:: Data
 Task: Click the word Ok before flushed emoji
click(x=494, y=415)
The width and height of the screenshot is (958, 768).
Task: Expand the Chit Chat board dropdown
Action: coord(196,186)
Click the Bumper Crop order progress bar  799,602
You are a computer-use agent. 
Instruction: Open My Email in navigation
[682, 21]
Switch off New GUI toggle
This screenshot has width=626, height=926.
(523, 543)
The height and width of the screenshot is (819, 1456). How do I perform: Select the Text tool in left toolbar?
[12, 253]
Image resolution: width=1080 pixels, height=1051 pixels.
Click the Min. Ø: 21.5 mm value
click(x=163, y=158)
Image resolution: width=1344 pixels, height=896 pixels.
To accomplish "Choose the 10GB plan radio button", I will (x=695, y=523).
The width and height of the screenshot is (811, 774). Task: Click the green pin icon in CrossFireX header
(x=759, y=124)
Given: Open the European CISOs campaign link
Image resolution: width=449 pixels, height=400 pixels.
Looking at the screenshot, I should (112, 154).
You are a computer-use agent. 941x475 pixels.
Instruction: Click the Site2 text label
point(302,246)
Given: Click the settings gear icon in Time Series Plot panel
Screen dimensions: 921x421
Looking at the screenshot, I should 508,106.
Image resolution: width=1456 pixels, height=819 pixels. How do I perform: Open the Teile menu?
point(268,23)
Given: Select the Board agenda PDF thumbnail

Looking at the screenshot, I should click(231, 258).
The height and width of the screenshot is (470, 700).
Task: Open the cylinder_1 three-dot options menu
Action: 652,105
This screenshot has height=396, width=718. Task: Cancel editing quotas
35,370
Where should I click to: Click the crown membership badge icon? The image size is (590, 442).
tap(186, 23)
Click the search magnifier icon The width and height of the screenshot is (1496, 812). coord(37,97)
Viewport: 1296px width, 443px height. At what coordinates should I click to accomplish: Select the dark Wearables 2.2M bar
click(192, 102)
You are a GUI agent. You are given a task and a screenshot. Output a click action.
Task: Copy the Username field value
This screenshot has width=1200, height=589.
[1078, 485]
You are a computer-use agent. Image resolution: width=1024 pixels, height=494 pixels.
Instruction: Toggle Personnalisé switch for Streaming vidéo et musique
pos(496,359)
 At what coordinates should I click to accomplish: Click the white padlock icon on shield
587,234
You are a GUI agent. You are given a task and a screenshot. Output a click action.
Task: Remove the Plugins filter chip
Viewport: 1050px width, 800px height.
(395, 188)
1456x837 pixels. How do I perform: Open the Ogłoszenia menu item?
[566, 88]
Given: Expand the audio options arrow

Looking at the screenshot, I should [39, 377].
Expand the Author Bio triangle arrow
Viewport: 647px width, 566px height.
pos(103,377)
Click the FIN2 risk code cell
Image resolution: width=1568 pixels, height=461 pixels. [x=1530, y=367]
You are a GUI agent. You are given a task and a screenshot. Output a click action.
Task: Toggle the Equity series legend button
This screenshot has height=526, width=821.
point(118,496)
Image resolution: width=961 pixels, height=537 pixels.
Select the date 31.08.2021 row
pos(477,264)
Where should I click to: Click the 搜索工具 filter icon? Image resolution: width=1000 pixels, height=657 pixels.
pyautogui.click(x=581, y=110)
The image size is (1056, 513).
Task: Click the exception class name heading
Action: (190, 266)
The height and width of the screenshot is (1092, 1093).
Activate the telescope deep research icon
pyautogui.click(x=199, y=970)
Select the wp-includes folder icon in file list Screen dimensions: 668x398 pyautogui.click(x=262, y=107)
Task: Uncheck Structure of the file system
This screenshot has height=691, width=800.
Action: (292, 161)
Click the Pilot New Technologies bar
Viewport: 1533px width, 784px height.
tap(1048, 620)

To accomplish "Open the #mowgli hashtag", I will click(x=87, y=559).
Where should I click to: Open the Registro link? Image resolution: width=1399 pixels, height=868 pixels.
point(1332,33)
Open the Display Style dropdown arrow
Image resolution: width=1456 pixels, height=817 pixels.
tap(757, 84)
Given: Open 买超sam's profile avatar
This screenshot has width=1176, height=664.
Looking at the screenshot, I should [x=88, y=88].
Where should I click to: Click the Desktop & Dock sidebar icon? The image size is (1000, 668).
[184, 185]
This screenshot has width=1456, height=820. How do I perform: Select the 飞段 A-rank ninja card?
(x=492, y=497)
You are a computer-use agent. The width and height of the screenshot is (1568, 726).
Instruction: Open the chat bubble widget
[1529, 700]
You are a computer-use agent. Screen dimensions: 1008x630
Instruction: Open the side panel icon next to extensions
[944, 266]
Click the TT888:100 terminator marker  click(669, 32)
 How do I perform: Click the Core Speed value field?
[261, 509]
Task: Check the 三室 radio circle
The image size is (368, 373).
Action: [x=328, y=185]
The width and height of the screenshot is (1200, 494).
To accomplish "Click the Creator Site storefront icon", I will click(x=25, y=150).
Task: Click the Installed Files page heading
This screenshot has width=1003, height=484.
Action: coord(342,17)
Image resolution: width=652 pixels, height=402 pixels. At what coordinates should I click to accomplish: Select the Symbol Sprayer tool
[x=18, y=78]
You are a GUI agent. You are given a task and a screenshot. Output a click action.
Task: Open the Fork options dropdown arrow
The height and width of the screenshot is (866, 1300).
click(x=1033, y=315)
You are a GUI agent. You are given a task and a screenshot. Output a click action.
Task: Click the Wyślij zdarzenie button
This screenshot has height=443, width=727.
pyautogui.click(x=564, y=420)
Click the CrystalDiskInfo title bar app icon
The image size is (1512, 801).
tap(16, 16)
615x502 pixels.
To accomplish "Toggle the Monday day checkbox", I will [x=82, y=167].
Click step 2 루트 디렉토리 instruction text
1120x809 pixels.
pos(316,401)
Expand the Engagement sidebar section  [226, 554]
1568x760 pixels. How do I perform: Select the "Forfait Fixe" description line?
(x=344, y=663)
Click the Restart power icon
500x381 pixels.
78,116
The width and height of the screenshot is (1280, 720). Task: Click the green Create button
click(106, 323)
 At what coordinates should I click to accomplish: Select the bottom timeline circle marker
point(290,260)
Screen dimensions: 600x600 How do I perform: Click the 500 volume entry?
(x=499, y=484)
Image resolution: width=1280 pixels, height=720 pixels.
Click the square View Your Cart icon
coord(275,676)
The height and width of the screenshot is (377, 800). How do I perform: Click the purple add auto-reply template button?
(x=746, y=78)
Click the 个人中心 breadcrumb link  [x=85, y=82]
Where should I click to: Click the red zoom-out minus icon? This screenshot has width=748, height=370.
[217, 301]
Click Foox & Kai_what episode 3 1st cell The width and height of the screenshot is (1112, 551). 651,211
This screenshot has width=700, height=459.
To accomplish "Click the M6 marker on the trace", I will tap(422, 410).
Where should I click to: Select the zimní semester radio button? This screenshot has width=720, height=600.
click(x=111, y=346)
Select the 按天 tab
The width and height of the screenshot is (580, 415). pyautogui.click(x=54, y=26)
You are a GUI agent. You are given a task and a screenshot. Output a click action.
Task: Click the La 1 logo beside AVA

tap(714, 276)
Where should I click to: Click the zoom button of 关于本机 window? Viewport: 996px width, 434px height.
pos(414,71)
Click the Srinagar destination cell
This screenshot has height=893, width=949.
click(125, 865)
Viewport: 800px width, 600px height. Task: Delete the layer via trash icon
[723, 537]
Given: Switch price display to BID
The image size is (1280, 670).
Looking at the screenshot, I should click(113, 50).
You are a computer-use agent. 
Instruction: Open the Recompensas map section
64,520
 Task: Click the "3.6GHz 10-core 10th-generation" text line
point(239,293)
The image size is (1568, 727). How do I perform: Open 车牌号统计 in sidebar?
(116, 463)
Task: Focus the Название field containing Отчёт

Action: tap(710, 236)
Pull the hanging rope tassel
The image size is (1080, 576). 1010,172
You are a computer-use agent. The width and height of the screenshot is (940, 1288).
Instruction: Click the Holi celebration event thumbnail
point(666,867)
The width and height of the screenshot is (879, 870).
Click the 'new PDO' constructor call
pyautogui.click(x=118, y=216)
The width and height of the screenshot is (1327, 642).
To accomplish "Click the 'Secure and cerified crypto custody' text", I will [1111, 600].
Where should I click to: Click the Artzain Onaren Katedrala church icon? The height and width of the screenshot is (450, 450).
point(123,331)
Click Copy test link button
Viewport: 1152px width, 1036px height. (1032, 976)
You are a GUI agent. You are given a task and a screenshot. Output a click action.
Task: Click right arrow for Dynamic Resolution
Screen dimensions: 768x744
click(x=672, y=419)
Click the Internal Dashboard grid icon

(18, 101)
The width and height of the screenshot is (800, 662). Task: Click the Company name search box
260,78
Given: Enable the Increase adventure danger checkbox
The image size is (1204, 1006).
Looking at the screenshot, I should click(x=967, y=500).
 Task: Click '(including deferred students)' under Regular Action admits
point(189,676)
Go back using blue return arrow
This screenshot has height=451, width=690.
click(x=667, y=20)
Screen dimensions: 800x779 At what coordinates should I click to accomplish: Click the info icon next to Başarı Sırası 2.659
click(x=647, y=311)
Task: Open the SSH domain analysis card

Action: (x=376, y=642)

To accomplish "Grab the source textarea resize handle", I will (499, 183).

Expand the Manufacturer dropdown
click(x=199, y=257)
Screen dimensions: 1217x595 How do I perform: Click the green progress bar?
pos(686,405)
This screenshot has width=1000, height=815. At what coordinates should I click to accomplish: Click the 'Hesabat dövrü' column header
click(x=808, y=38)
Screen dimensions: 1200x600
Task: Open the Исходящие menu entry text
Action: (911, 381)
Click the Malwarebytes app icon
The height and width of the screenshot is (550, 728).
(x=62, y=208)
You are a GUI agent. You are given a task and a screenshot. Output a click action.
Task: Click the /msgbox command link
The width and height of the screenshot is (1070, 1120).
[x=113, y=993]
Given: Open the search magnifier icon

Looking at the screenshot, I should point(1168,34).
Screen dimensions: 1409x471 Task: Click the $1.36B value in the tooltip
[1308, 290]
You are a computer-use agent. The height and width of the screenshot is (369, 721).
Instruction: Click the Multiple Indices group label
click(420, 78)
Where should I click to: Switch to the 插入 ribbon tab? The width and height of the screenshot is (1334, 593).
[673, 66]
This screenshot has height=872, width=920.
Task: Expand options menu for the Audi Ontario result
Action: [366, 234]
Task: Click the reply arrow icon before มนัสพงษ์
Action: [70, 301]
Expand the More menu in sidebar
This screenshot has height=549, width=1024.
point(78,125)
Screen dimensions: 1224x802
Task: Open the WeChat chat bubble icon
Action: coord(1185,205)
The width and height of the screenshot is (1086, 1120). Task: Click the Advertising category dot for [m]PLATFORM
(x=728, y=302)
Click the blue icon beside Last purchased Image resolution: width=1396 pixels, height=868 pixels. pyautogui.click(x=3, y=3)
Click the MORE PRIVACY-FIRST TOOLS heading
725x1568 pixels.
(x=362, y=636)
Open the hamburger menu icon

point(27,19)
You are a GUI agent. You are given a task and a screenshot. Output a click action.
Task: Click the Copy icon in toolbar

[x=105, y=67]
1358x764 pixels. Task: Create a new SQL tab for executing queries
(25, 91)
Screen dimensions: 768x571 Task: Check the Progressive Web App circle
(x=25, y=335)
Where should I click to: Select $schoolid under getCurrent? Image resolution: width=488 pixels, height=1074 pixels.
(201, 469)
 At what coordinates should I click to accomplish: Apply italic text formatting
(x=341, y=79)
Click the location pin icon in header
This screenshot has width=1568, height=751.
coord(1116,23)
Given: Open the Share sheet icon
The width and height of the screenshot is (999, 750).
::::
Whenever a line of the records holds the string "checkbox", pick it out and copy it.

To accomplish "Toggle the Monday day checkbox", I will [x=82, y=167].
Given: Enable the Increase adventure danger checkbox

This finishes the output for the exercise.